#### Stated problem:
Write out again, word for word, the items from the line containing "The height and" through the end of the items, leaving the pictures out.

#### The records:
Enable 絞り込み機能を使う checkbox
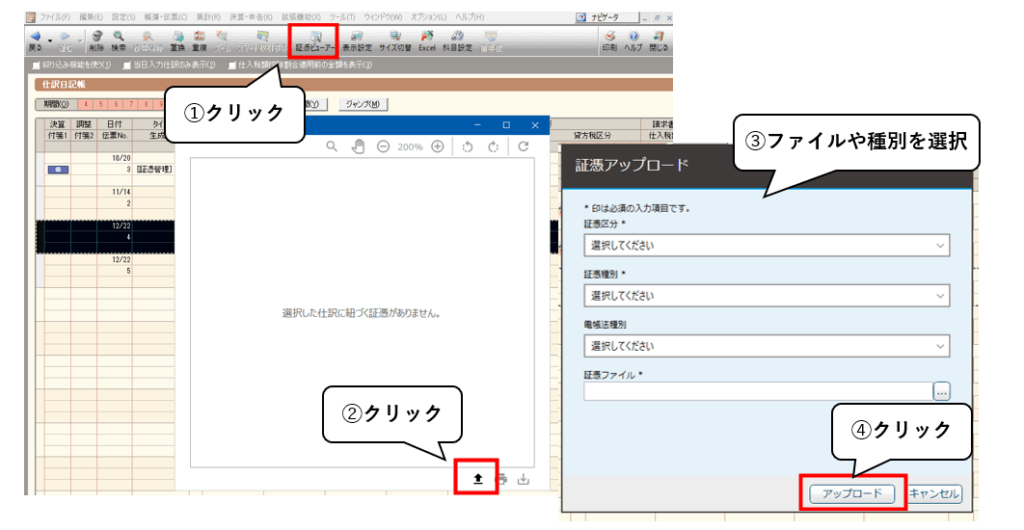The image size is (1024, 530). coord(38,66)
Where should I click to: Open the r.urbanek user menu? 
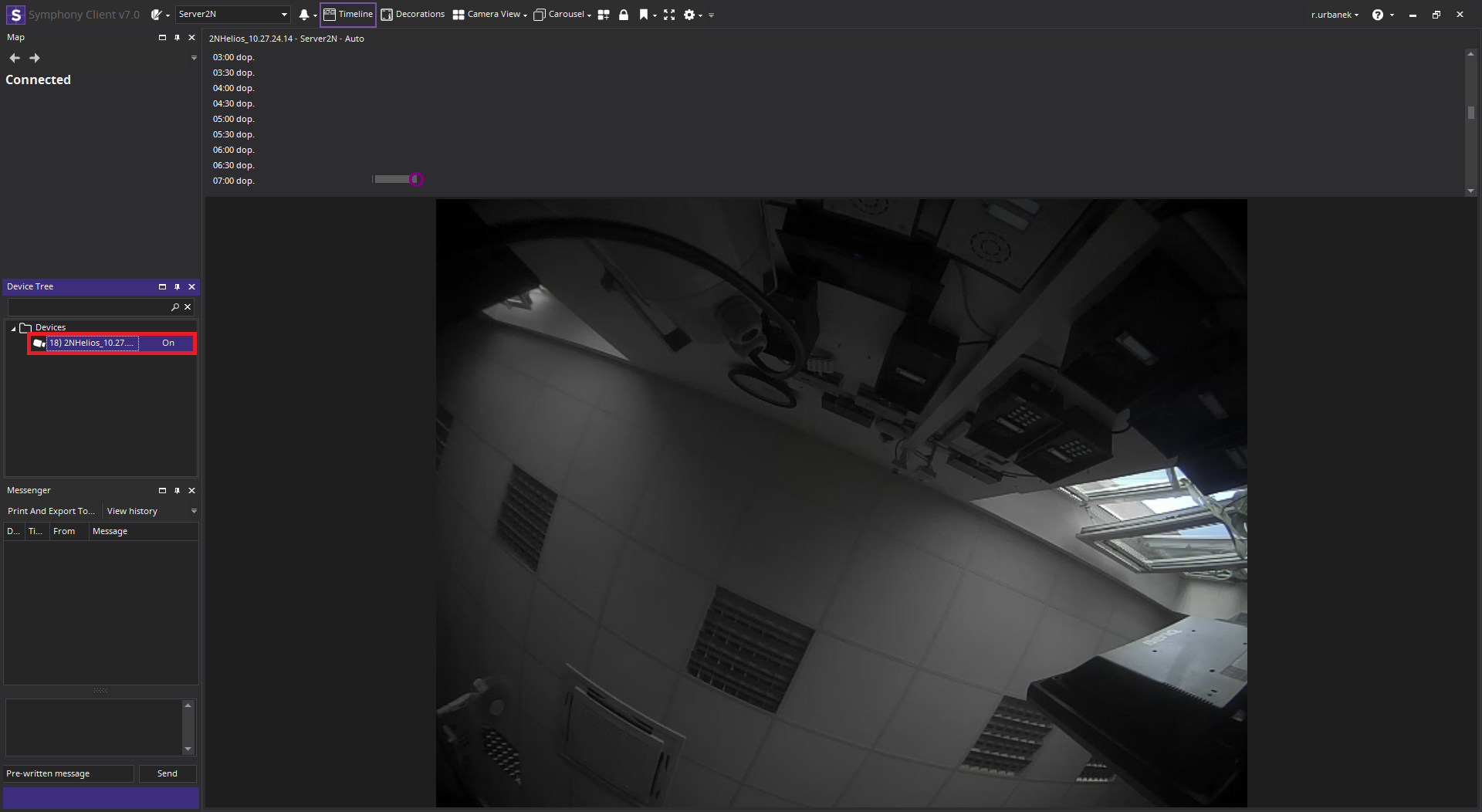1334,15
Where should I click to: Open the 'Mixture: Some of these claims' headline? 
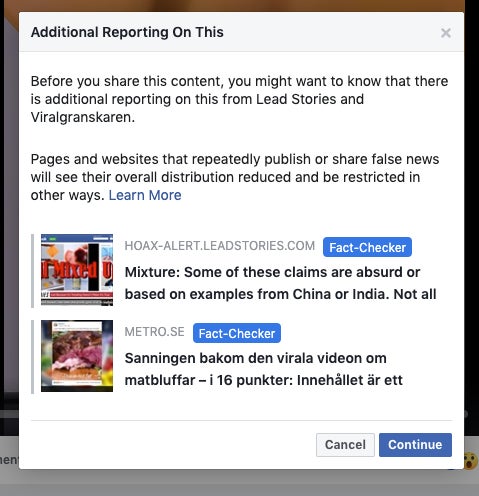coord(280,283)
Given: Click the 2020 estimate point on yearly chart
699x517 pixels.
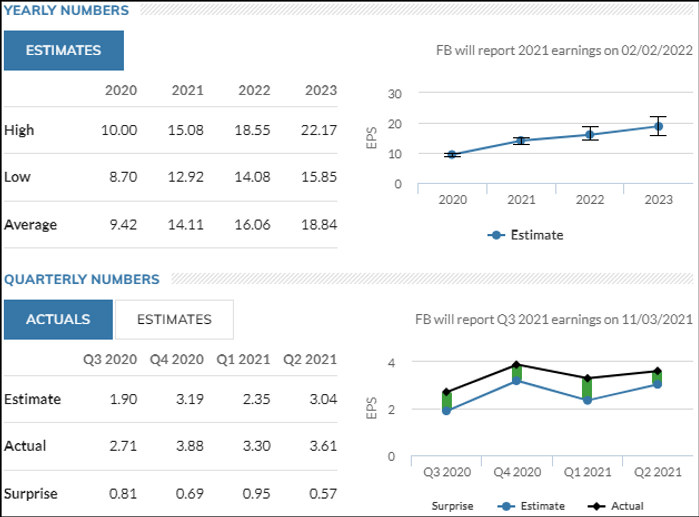Looking at the screenshot, I should click(x=452, y=155).
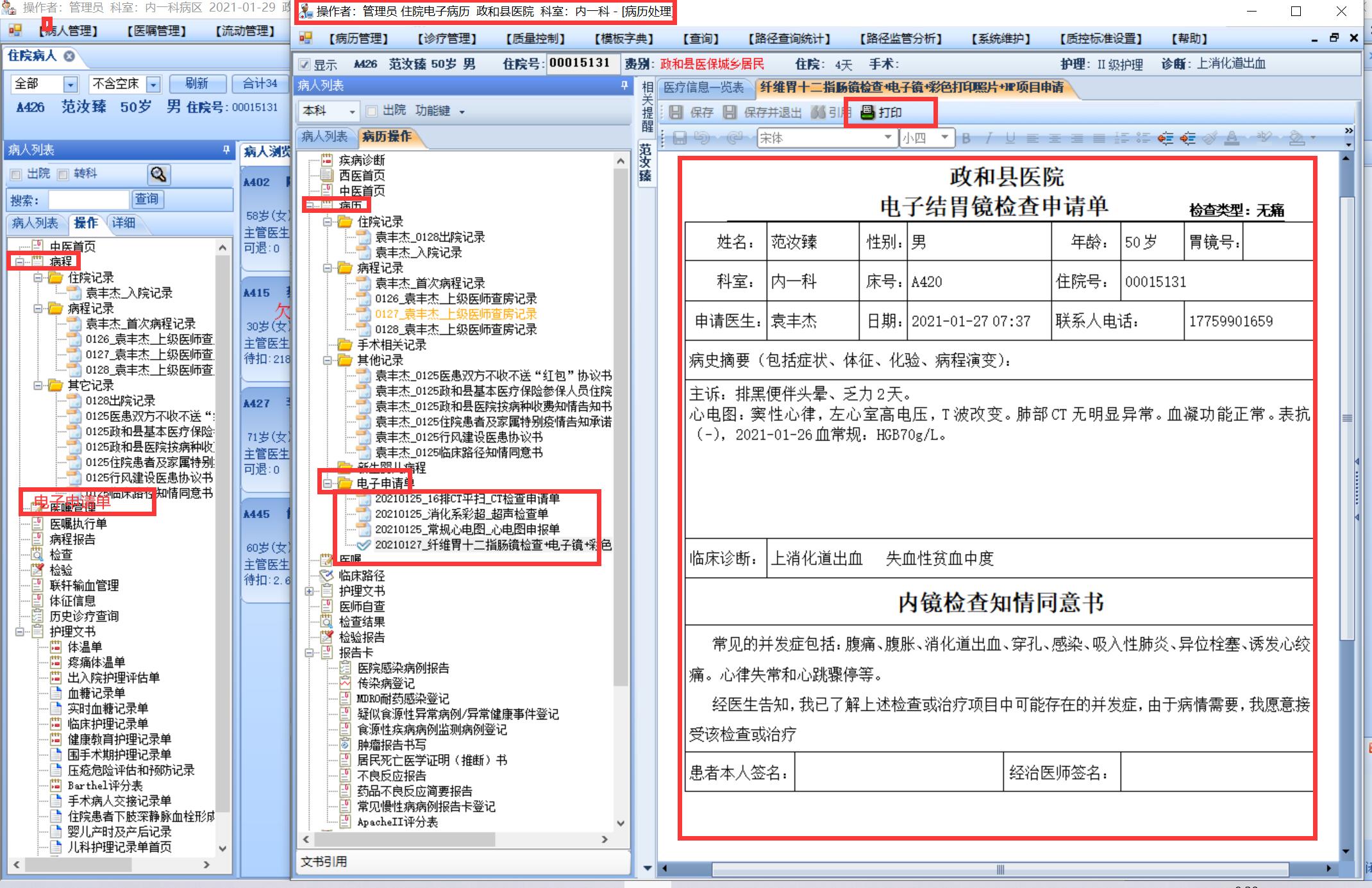This screenshot has height=888, width=1372.
Task: Click the decrease indent icon
Action: click(x=1166, y=138)
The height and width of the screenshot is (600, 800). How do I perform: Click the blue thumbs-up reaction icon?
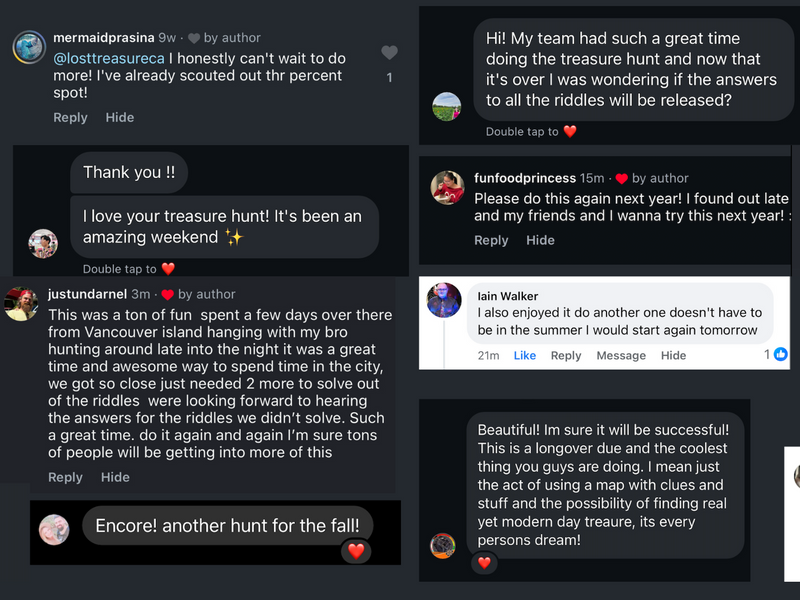point(780,355)
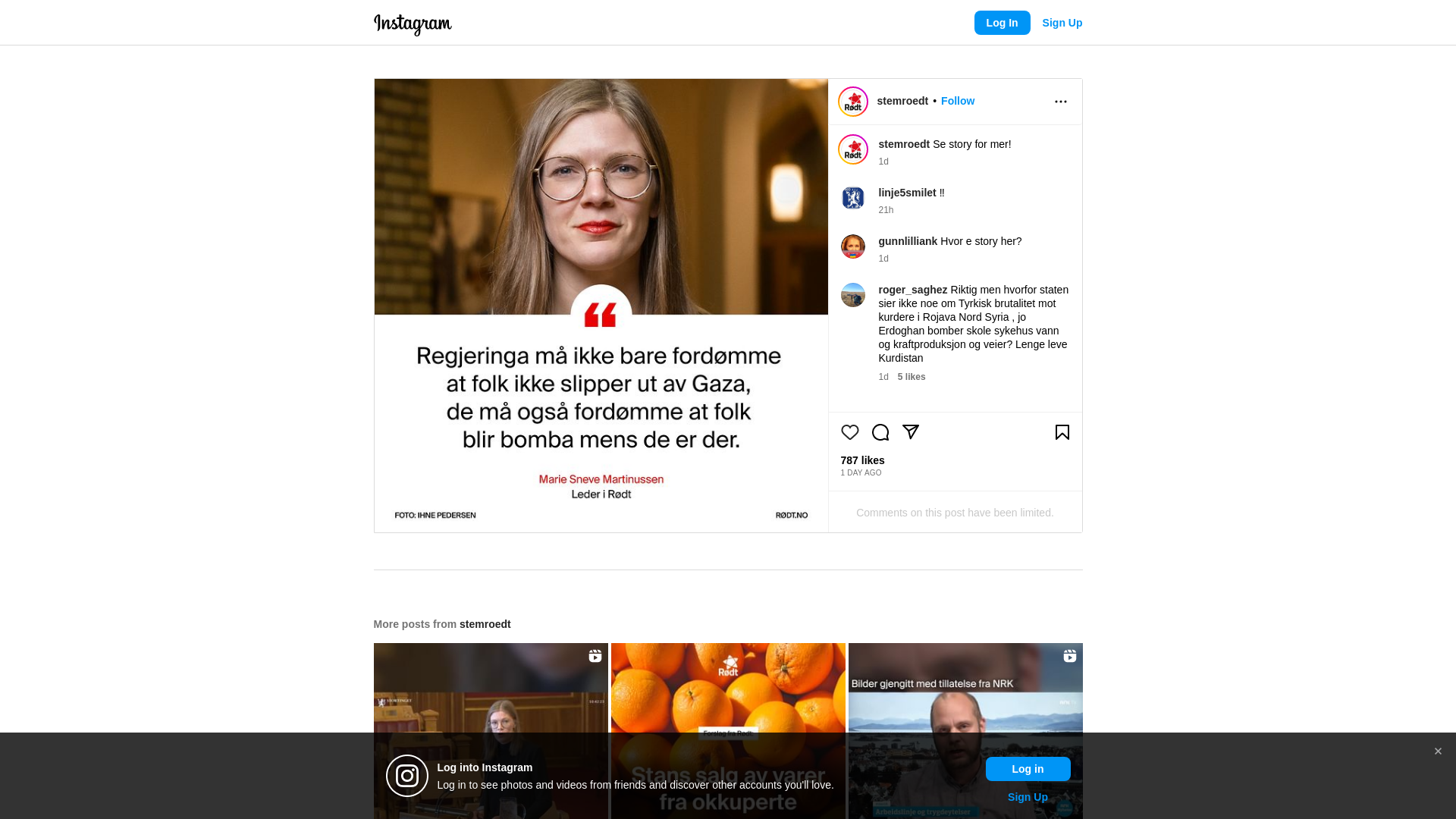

#### Solved exercise:
The height and width of the screenshot is (600, 800). How do I perform: Click the blue thumbs-up reaction icon?
point(780,355)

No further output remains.